** SOURCE MATERIAL follows **

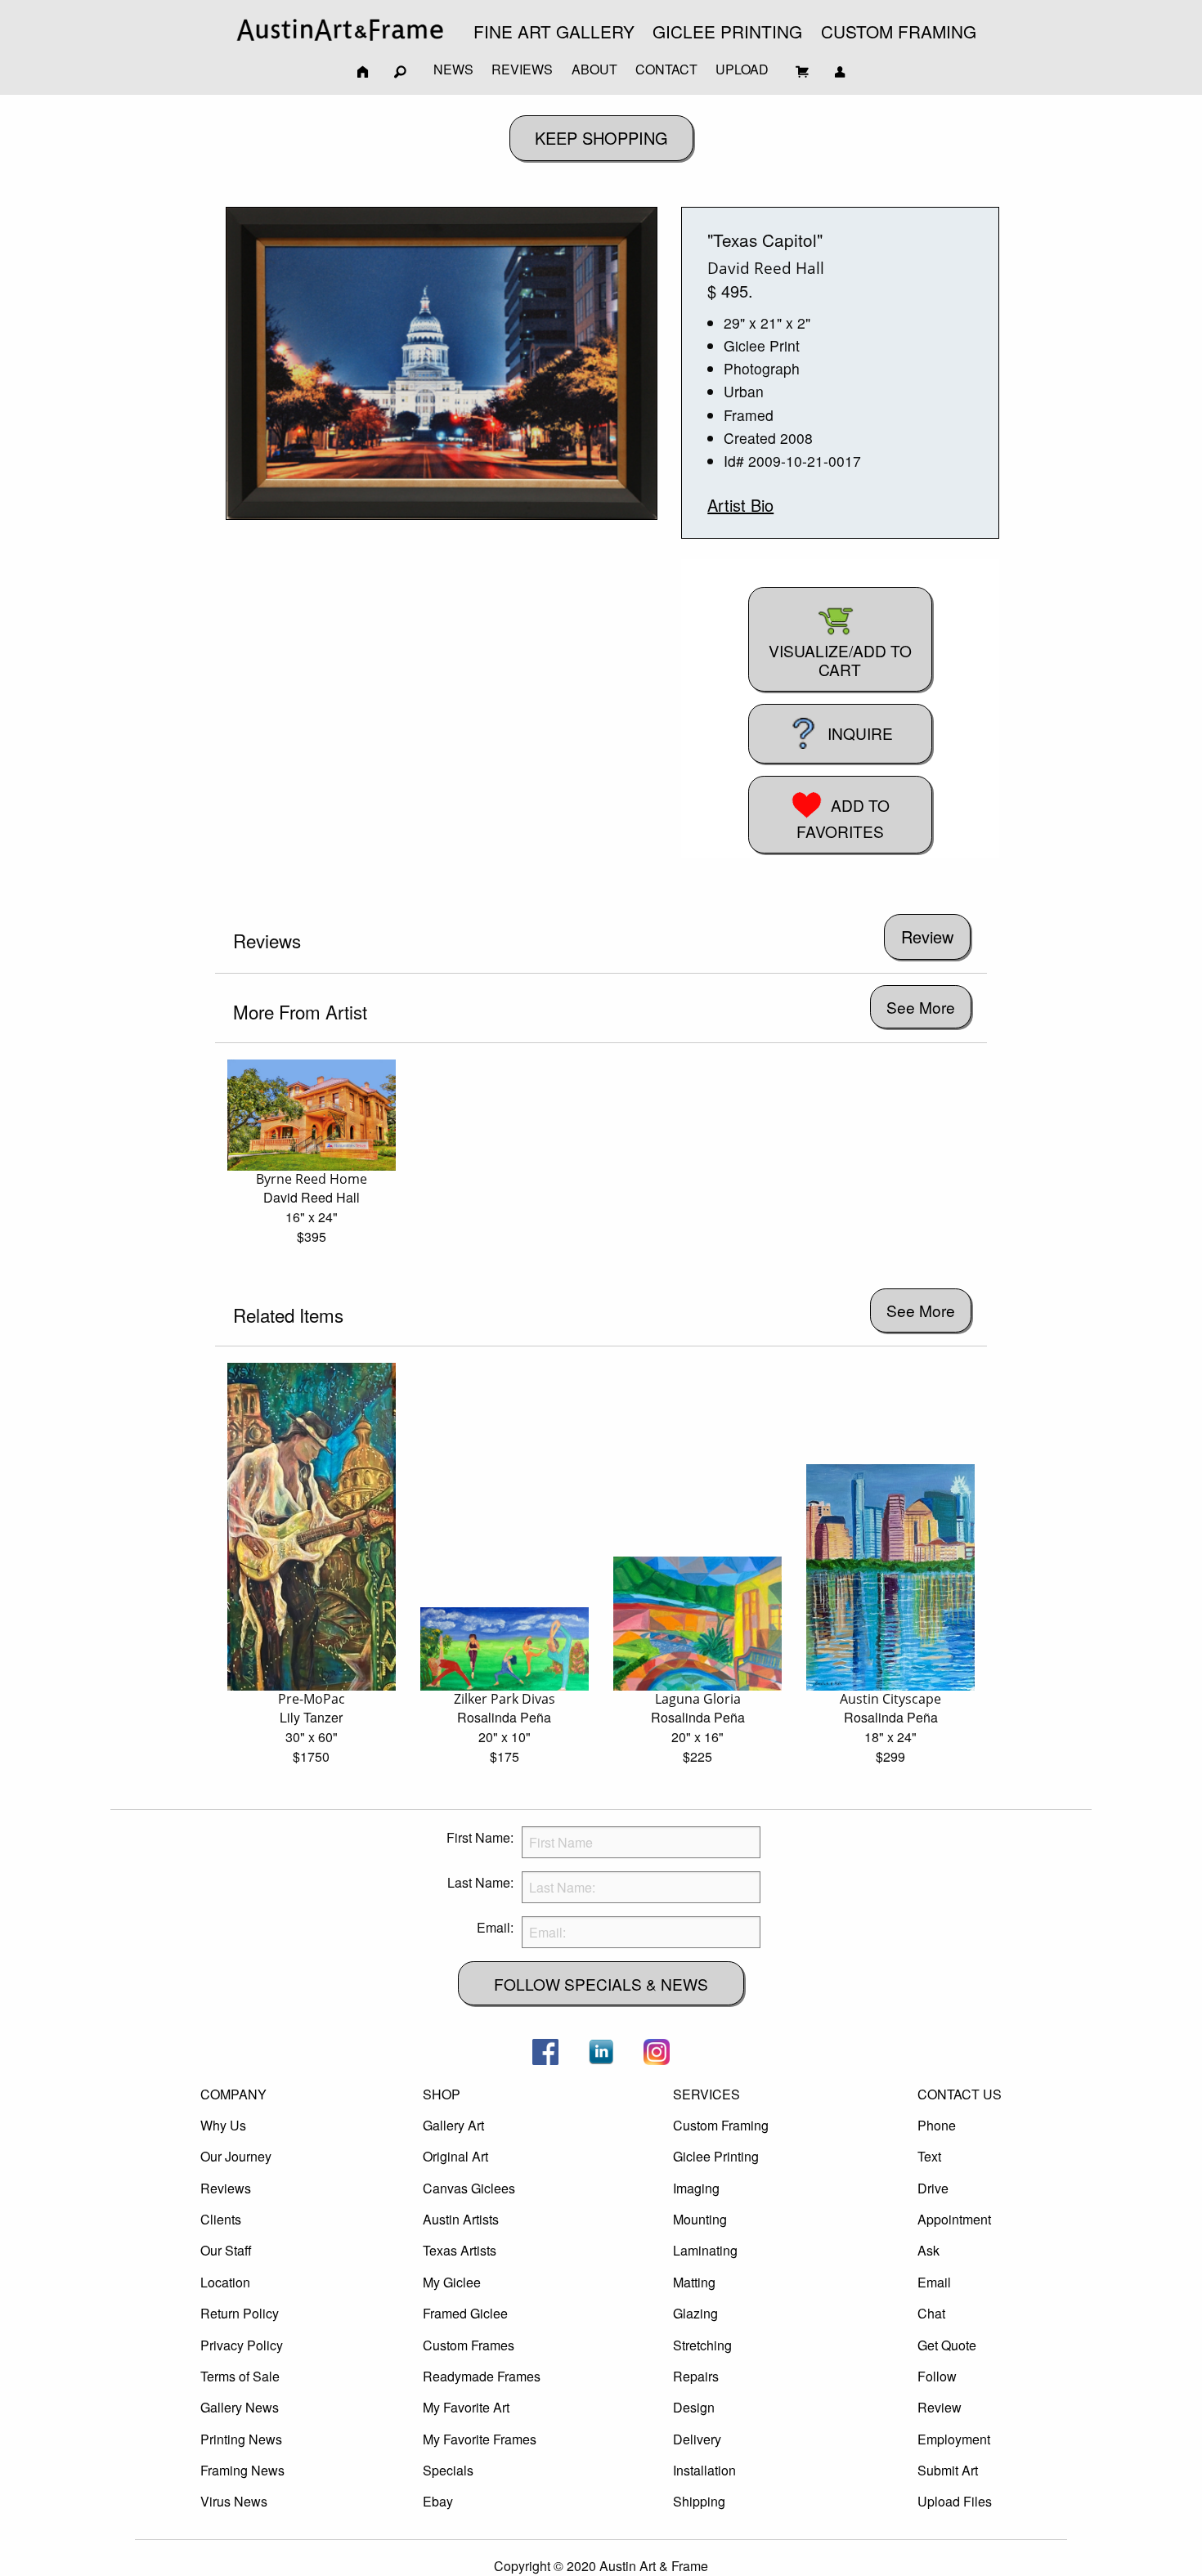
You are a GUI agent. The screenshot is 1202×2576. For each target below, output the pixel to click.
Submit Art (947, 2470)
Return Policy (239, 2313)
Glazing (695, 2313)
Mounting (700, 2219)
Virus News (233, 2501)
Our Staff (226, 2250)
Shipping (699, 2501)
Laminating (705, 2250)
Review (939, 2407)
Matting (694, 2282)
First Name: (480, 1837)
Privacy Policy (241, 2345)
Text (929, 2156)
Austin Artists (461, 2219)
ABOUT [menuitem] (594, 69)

** End of SOURCE MATERIAL **
** SOURCE MATERIAL follows **

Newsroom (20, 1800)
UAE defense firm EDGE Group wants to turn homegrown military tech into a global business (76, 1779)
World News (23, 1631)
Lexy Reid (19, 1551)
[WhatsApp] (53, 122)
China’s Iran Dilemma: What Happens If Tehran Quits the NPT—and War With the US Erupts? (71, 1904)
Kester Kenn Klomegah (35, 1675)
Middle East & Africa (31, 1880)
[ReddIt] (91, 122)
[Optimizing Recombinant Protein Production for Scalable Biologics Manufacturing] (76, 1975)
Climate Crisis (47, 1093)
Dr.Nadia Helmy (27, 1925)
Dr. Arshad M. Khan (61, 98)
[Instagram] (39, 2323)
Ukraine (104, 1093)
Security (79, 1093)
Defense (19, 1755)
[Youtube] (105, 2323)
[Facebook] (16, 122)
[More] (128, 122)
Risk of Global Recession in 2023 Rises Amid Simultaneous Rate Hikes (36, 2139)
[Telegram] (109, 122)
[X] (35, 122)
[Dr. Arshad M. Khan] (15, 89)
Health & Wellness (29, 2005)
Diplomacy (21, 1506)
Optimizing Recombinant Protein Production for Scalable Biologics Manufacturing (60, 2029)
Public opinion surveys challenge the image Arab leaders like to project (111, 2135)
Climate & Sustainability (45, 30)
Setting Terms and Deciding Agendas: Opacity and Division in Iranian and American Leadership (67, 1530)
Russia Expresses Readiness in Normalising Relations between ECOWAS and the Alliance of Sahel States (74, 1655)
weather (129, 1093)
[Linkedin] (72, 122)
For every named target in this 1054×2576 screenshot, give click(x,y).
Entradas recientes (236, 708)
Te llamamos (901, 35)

** End of SOURCE MATERIAL **
** SOURCE MATERIAL follows **

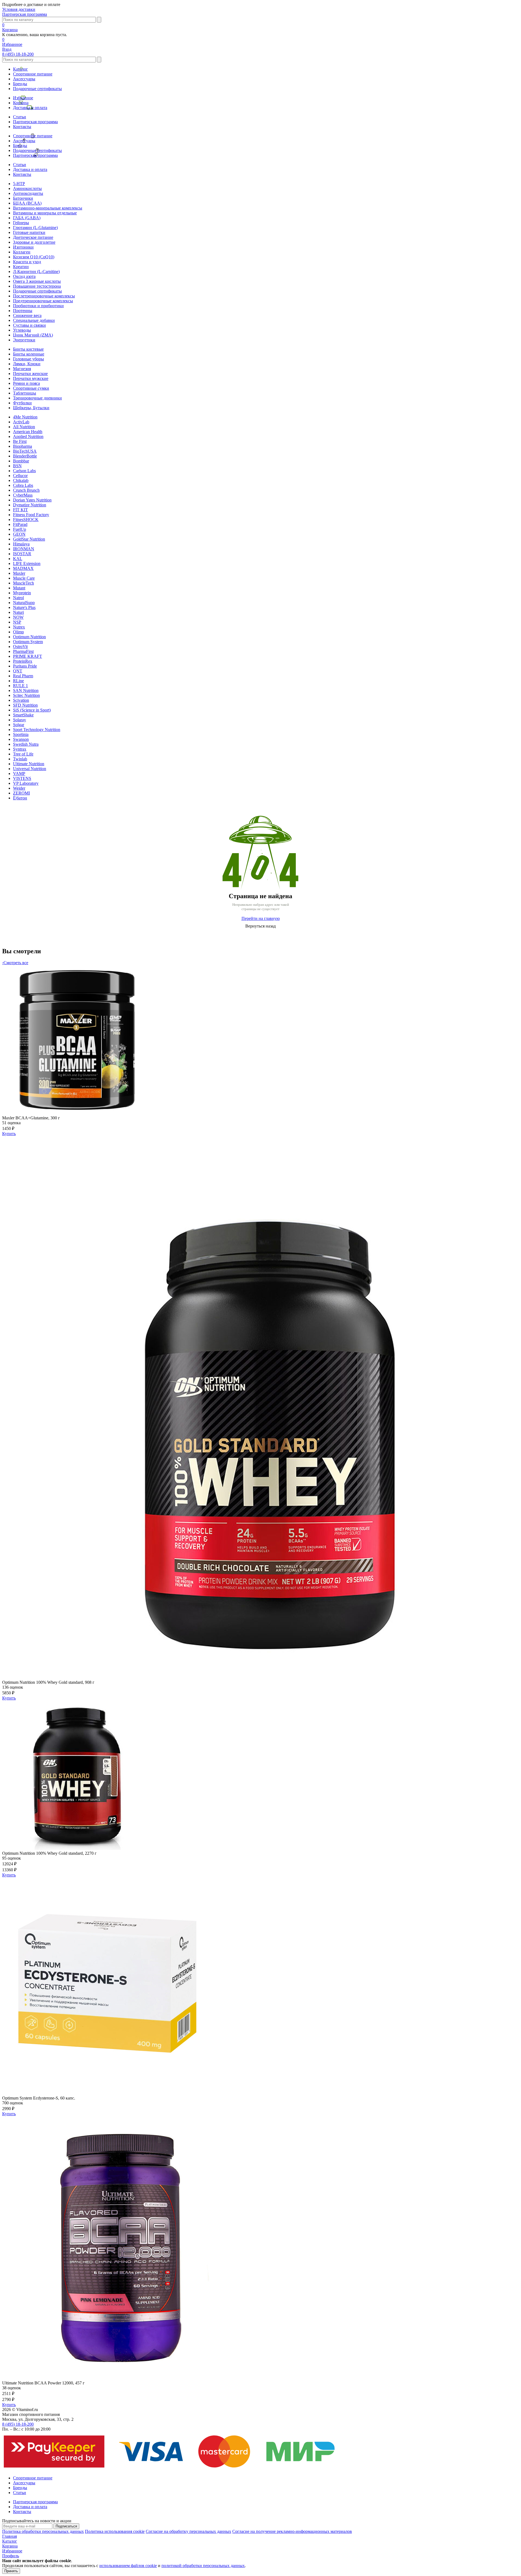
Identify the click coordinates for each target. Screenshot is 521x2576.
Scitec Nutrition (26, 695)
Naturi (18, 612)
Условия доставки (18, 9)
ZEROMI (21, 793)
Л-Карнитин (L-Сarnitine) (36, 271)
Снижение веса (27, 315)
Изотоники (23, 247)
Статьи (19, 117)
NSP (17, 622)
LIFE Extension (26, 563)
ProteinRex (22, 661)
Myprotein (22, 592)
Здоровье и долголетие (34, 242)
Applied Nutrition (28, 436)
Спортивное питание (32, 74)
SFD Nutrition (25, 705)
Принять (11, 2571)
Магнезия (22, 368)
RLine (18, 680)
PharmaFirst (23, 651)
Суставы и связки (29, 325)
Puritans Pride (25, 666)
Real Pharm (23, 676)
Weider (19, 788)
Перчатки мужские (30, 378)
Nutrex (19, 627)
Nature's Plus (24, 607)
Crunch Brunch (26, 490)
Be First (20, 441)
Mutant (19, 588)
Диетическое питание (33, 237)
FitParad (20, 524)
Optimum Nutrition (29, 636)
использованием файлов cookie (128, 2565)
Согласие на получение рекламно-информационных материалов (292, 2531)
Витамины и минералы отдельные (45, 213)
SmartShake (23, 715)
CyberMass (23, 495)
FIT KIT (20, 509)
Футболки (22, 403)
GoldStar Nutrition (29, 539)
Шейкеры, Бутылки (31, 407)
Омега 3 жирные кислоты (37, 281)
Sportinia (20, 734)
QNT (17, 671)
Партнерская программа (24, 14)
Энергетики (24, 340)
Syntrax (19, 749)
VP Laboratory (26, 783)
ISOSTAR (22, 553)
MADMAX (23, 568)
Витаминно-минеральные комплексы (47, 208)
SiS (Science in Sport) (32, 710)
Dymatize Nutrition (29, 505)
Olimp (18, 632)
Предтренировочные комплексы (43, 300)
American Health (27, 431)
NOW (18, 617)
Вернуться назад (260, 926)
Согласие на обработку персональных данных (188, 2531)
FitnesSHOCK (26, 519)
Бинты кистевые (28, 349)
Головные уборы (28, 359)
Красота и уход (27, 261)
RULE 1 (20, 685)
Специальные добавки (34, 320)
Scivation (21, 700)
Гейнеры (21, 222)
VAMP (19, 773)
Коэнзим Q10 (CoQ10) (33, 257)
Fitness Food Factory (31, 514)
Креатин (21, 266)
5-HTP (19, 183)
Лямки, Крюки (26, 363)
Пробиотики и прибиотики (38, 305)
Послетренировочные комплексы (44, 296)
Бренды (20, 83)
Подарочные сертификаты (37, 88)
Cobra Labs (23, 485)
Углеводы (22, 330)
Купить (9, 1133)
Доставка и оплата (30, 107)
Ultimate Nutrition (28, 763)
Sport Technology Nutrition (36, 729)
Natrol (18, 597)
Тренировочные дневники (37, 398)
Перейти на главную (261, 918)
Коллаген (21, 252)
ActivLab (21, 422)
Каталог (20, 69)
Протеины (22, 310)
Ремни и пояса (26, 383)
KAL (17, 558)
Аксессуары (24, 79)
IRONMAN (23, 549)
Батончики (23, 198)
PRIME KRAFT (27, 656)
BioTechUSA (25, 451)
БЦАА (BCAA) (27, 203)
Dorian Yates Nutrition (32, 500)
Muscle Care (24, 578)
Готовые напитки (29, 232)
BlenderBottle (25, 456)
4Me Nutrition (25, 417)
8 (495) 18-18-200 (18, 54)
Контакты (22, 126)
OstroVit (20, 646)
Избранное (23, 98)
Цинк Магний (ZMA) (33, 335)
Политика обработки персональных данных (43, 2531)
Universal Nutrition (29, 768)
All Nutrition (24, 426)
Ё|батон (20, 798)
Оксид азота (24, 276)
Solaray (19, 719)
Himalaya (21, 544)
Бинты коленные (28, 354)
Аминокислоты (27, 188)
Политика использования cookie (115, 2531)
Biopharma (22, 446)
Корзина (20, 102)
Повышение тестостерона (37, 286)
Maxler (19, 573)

** End of SOURCE MATERIAL **

▶ **PROBLEM**: Return word for word the lines above from the line with "Syntrax (19, 749)" to the line with "Избранное (23, 98)", including both and leaving out all others.

▶ **EXERCISE ANSWER**:
Syntrax (19, 749)
VP Laboratory (26, 783)
ISOSTAR (22, 553)
MADMAX (23, 568)
Витаминно-минеральные комплексы (47, 208)
SiS (Science in Sport) (32, 710)
Dymatize Nutrition (29, 505)
Olimp (18, 632)
Предтренировочные комплексы (43, 300)
American Health (27, 431)
NOW (18, 617)
Вернуться назад (260, 926)
Согласие на обработку персональных данных (188, 2531)
FitnesSHOCK (26, 519)
Бинты кистевые (28, 349)
Головные уборы (28, 359)
Красота и уход (27, 261)
RULE 1 (20, 685)
Специальные добавки (34, 320)
Scivation (21, 700)
Гейнеры (21, 222)
VAMP (19, 773)
Коэнзим Q10 (CoQ10) (33, 257)
Fitness Food Factory (31, 514)
Креатин (21, 266)
5-HTP (19, 183)
Лямки, Крюки (26, 363)
Пробиотики и прибиотики (38, 305)
Послетренировочные комплексы (44, 296)
Бренды (20, 83)
Подарочные сертификаты (37, 88)
Cobra Labs (23, 485)
Углеводы (22, 330)
Купить (9, 1133)
Доставка и оплата (30, 107)
Ultimate Nutrition (28, 763)
Sport Technology Nutrition (36, 729)
Natrol (18, 597)
Тренировочные дневники (37, 398)
Перейти на главную (261, 918)
Коллаген (21, 252)
ActivLab (21, 422)
Каталог (20, 69)
Протеины (22, 310)
Ремни и пояса (26, 383)
KAL (17, 558)
Аксессуары (24, 79)
IRONMAN (23, 549)
Батончики (23, 198)
PRIME KRAFT (27, 656)
BioTechUSA (25, 451)
БЦАА (BCAA) (27, 203)
Dorian Yates Nutrition (32, 500)
Muscle Care (24, 578)
Готовые напитки (29, 232)
BlenderBottle (25, 456)
4Me Nutrition (25, 417)
8 (495) 18-18-200 (18, 54)
Контакты (22, 126)
OstroVit (20, 646)
Избранное (23, 98)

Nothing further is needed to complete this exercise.